Your assignment → Which lines run from the line with "decs-sm.giubiasco@edu.ti.ch (856, 955)" to the end of the entries? Write out exactly those, leaving out the pictures.

Items listed in a dataset

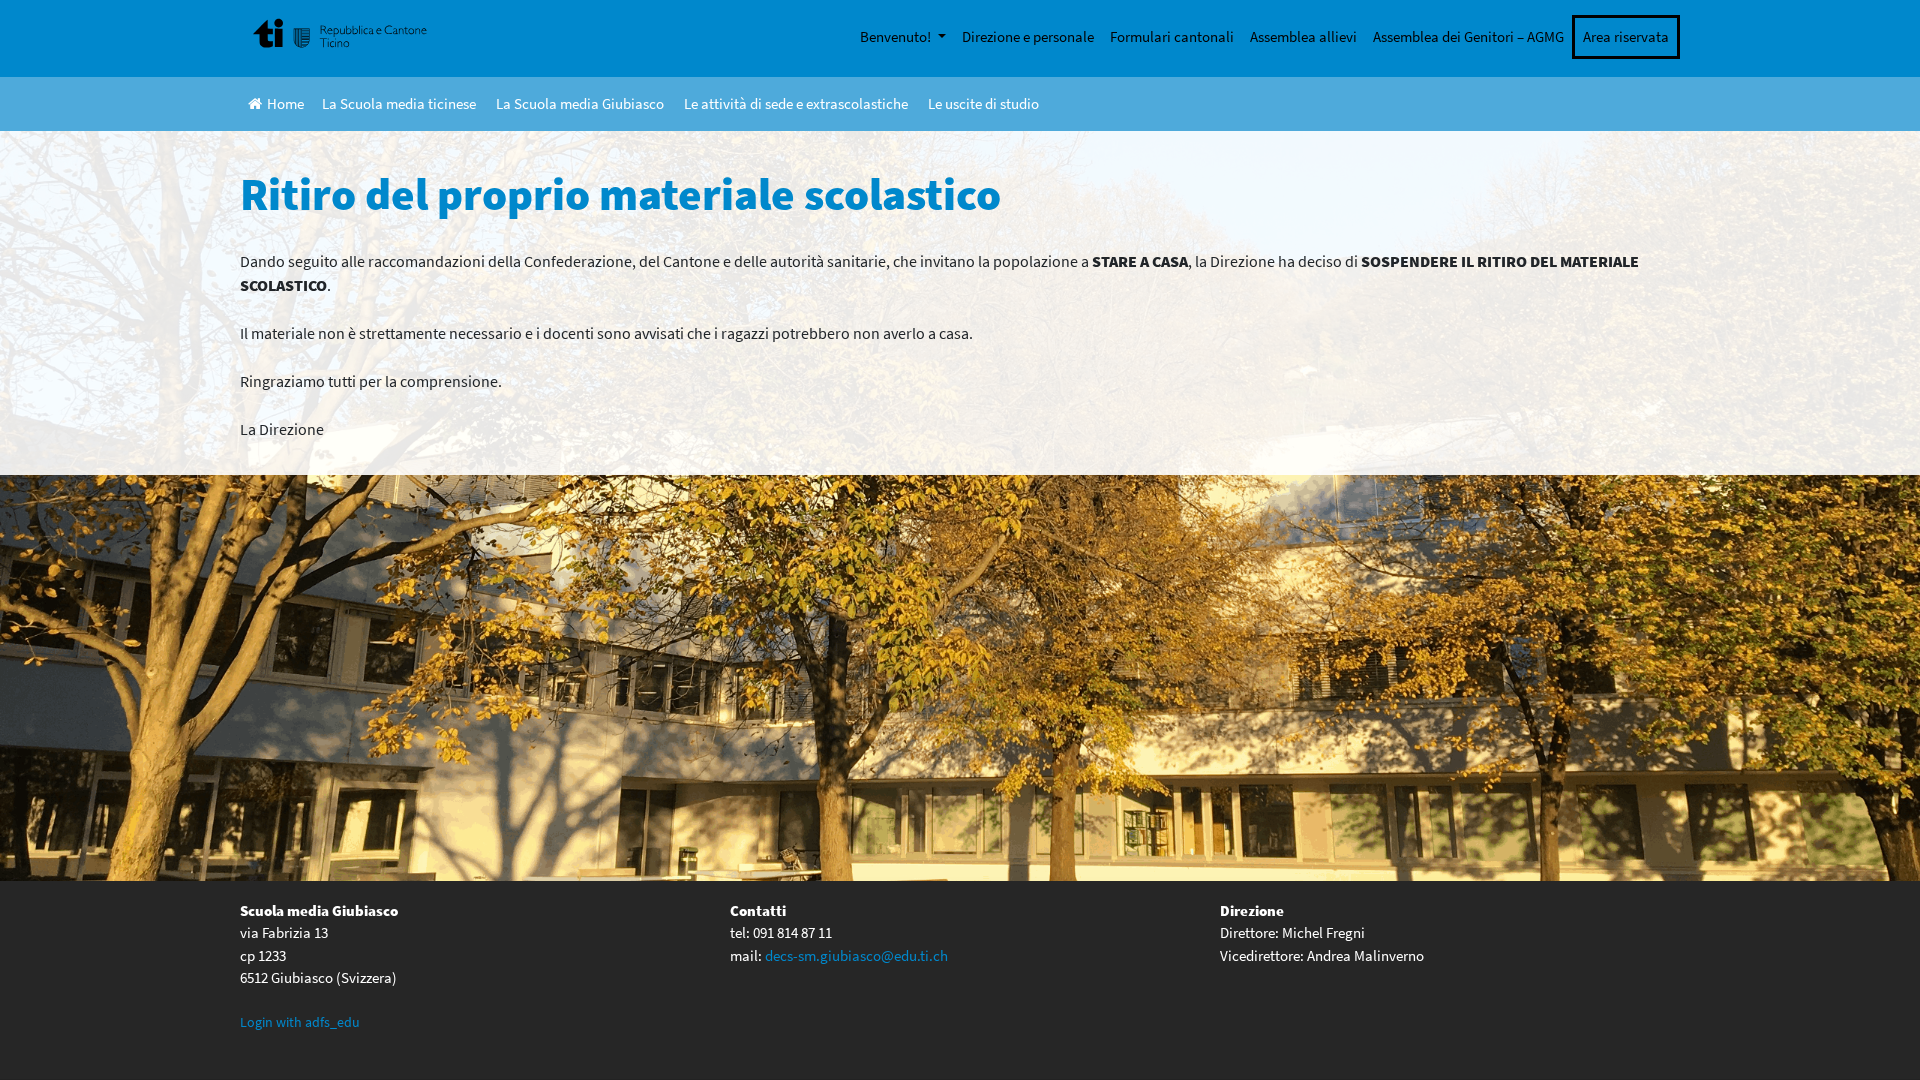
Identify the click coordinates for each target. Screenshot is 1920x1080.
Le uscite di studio (983, 103)
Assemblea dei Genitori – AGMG (1468, 36)
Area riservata (1626, 36)
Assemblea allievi (1303, 36)
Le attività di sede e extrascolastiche (796, 103)
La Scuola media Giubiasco (580, 103)
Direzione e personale (1028, 36)
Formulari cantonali (1172, 36)
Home (285, 103)
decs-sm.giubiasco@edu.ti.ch (856, 955)
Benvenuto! (897, 36)
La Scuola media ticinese (399, 103)
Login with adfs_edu (300, 1022)
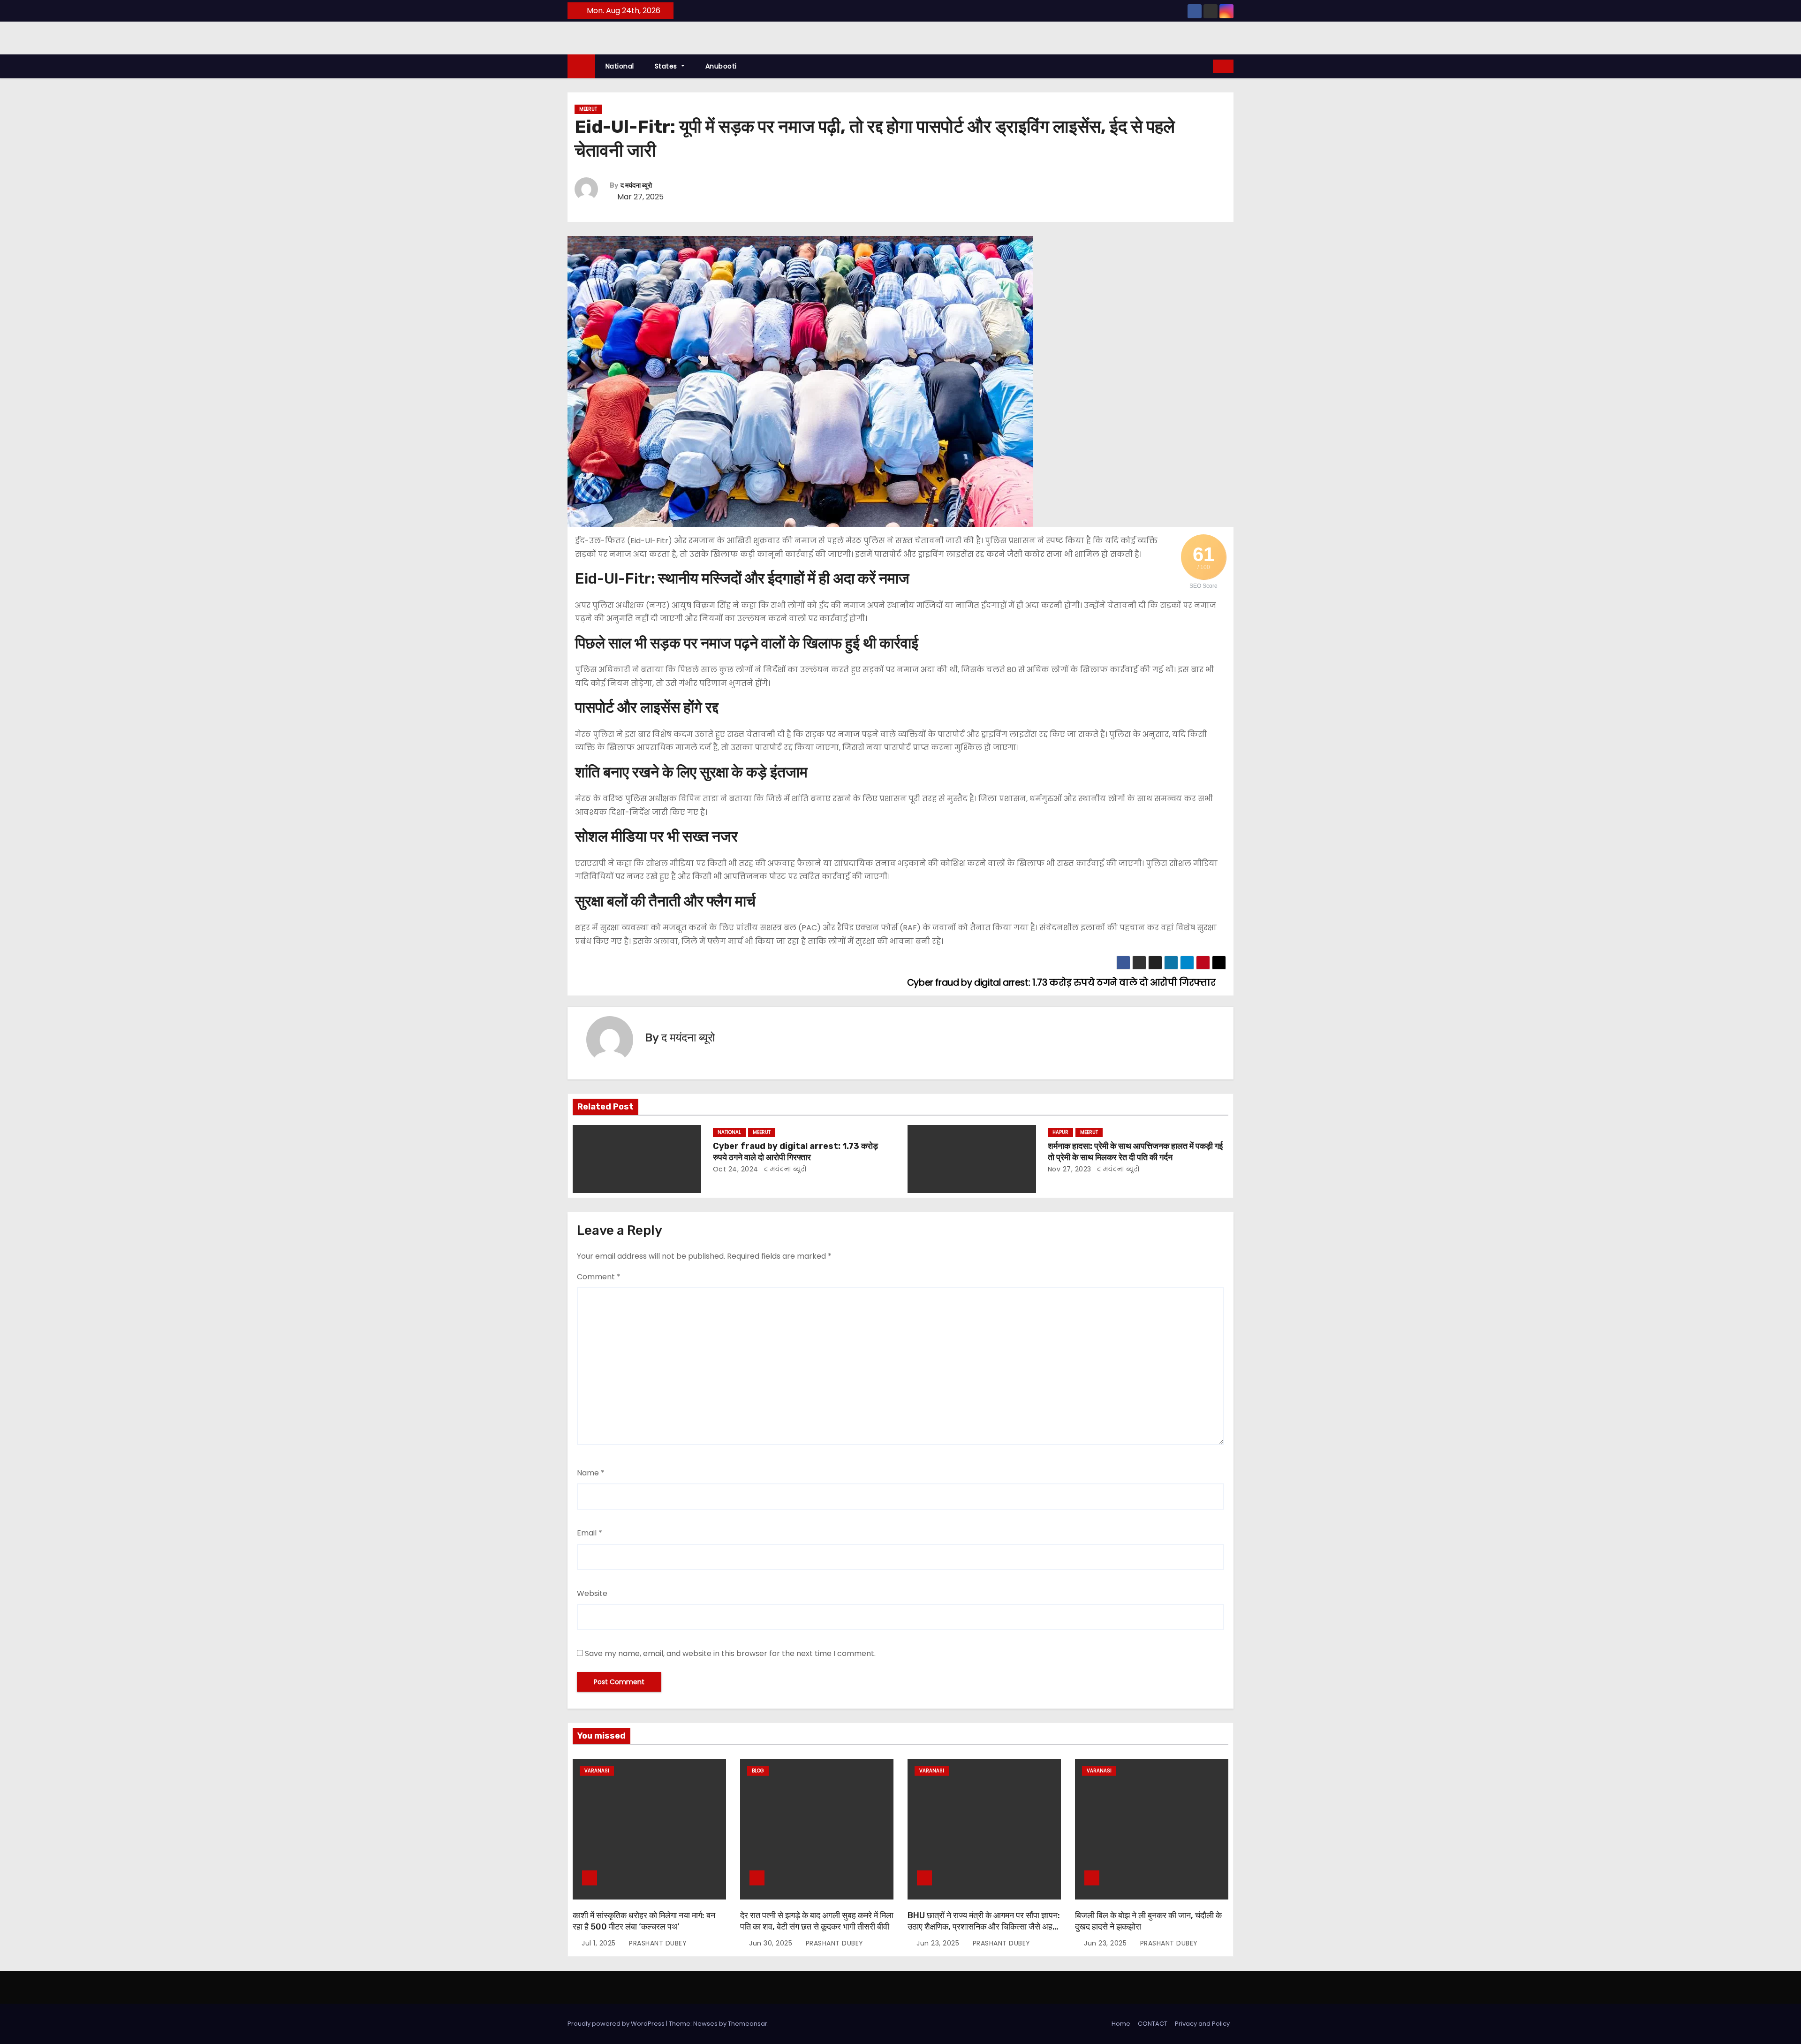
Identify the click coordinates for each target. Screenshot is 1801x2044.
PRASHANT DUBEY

Expected answer →
decs-sm.giubiasco@edu.ti.ch (856, 955)
Benvenuto! (897, 36)
La Scuola media ticinese (399, 103)
Login with adfs_edu (300, 1022)
Identify the click coordinates for each target. Screenshot is 1801x2044.
PRASHANT DUBEY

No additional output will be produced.